Applied AI Engineer – Agentic Workflows

Cohere
Toronto / New York / San Francisco2026-01-06Remote

About the job

We’re a fast-growing startup building production-grade AI agents for enterprise customers at scale. We’re looking for Software Engineers with Applied AI experience who can own the design, build, and deployment of agentic workflows powered by Large Language Models (LLMs)—from early prototypes to production-grade AI agents, to deliver concrete business value in enterprise workflows.

Responsibilities

Work closely with enterprise customers to translate high-value, ambiguous business problems into well-framed agentic problems with clear success criteria and evaluation methodologies.

Provide technical leadership across the full development and evaluation lifecycle, including post-deployment iteration, for agentic workflows.

Contribute to shared frameworks and patterns that enable consistent delivery across customers.

Lead the design, build, and delivery of LLM-powered agents that reason, plan, and act across tools and data sources with enterprise-grade reliability and performance.

Balance rapid iteration with enterprise requirements, evolving prototypes into stable, reusable solutions.

Define and apply evaluation and quality standards to measure success, failures, and regressions.

Debug real-world agent behavior and systematically improve prompts, workflows, tools, and guardrails.

Mentor engineers across distributed teams.

Drive clarity in ambiguous situations, build alignment, and raise engineering quality across the organization.

Qualifications

Minimum

Substantial experience building, shipping, and maintaining production-grade software (Python/TypeScript).

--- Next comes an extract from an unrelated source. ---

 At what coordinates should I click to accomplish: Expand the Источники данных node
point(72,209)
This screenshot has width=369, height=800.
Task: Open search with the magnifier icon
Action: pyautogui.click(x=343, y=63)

You understand how to write clean, testable, observable and scalable code.

Hands-on experience building agents that plan and execute multi-step tasks (ReAct, Plan-and-Execute) and interact with external APIs/tools.

Deep familiarity with Frontier Models (GPT, Claude, Gemini), RAG, vector databases (Pinecone, Weaviate, etc.), and orchestration frameworks (LangGraph, CrewAI, or custom state machines).

Proven ability to move beyond "trial and error" by building robust evaluation frameworks to measure agent accuracy, safety, and latency.

Experience leading technical discussions with enterprise customers to translate ambiguous business needs into concrete technical specs.

Experience mentoring distributed teams and setting the architectural standards for AI/Agentic systems.

Preferred

Strong written and verbal communication skills.

Ability and interest to travel up to 25%, flexible.